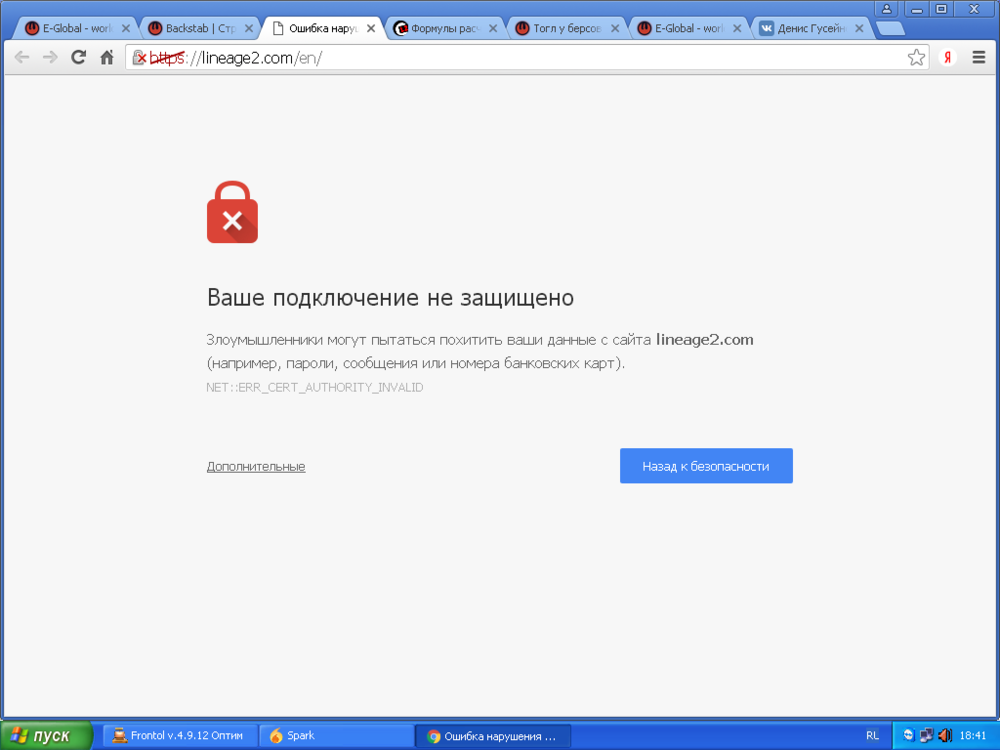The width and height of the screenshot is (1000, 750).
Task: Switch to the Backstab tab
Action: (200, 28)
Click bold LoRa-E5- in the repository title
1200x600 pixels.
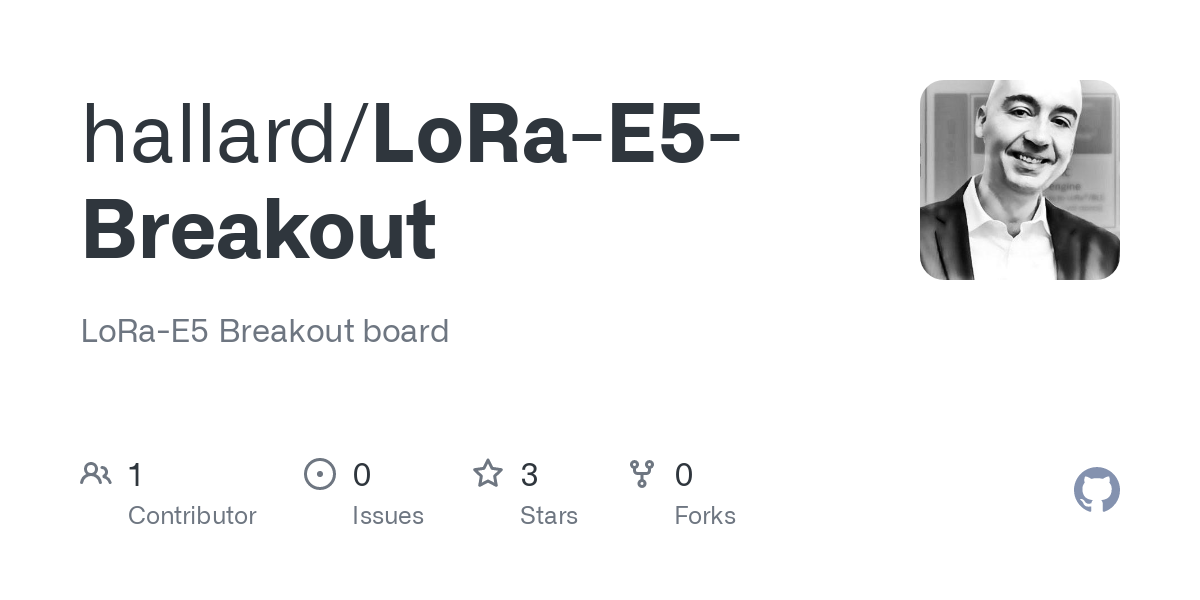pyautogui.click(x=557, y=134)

==

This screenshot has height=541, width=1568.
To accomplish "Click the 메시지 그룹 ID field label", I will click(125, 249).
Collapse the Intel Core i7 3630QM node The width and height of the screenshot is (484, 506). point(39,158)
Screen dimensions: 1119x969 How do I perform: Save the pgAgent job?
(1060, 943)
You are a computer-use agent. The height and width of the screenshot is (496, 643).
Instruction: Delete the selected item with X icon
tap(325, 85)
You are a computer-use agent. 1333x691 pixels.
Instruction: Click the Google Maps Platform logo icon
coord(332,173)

» Work instructions
Show the lines of the material that contain the word "computer".

» Written answer
You are a computer-use agent. The height and width of the screenshot is (496, 643).
You are a computer-use agent. 1333x691 pixels.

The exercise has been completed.